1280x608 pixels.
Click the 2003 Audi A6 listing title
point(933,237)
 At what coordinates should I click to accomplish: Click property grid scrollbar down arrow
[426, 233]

*What you have to do*
Reproduce only the lines running from the one with "Click the 2003 Audi A6 listing title" through the final line of the listing above, both ends included.

*Final answer*
Click the 2003 Audi A6 listing title
point(933,237)
 At what coordinates should I click to accomplish: Click property grid scrollbar down arrow
[426, 233]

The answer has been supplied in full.